Troubleshooting cloud deployments
If you encounter issues with your PE cloud deployment, try these fixes.
Authentication fails with SSH username or credentials
Cloud providers vary in their support for SSH authentication.
AWS cloud deployments use cloud-init to provision an SSH key for the
puppetadmin user, but disable root
SSH access. You must specify a key pair when launching an AWS Marketplace image and connect it with
the matching private key. For example, you can run:
aws ec2 run-instance --key-name <KEYPAIR_NAME> …
ssh -i ~/.ssh/<KEYPAIR_PRIVATE>.pem puppetadmin@<PRIMARY_HOSTNAME>
Azure cloud deployments support authenticating with either an SSH key pair or a user name and password. The private key must be the pair of the public key specified when you created the image.
After 60 days, the
puppetadmin user account stops working
puppetadmin user’s password expires 60
days after the image is created. If you fail to reset the password, the account expires.

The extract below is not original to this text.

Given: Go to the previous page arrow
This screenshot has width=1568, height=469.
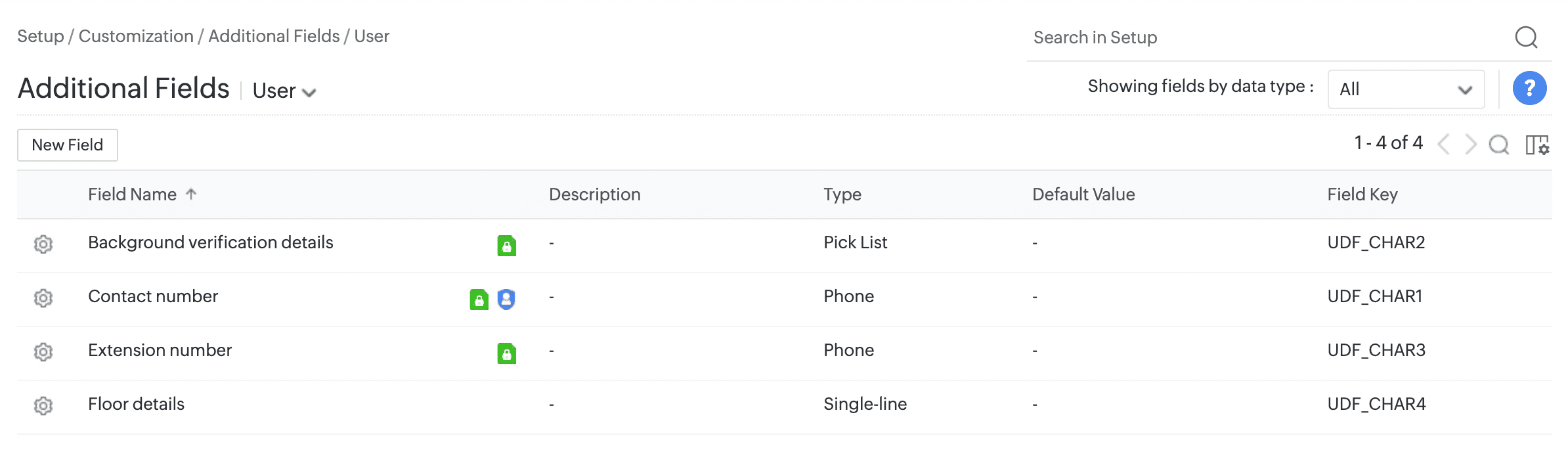Looking at the screenshot, I should pos(1443,145).
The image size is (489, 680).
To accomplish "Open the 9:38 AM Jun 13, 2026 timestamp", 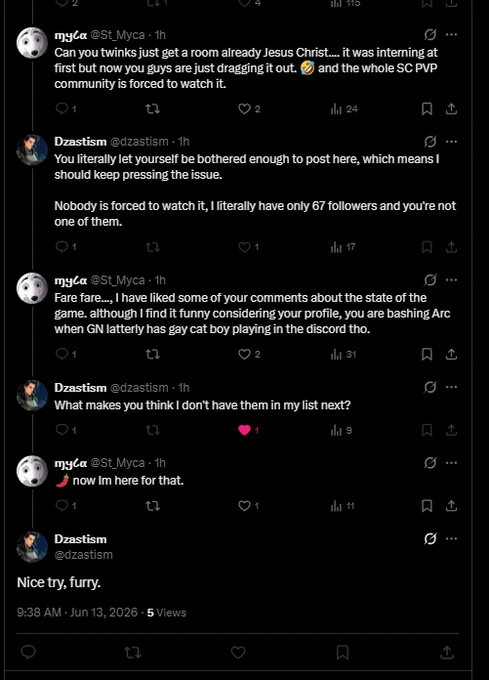I will pyautogui.click(x=77, y=612).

To prevent the password from expiring, run
chage -E -1 puppetadmin on
the primary server.
Agent run fails for non-root users
An agent run initiated by
puppetadmin or any other non-root user
fails when attempting to access certificates, packages, and services.
Always execute agent runs with super-user privileges:
sudo /usr/local/bin/puppet agent -t
Certificate-signing curl command has incorrect URL
The curl command on the console's Unsigned Certificates page contains a URL that uses your primary server's private hostname or internal DNS name, which won't work for nodes that can't resolve that name.
For example, the command might look like:
curl -k https://puppetmasterv2.liweionmsdnnwoe.xx.internal.cloudapp.net:8140/packages/current/install.bash | sudo bash
Change the private hostname or internal DNS name to the public hostname or externally qualified domain name.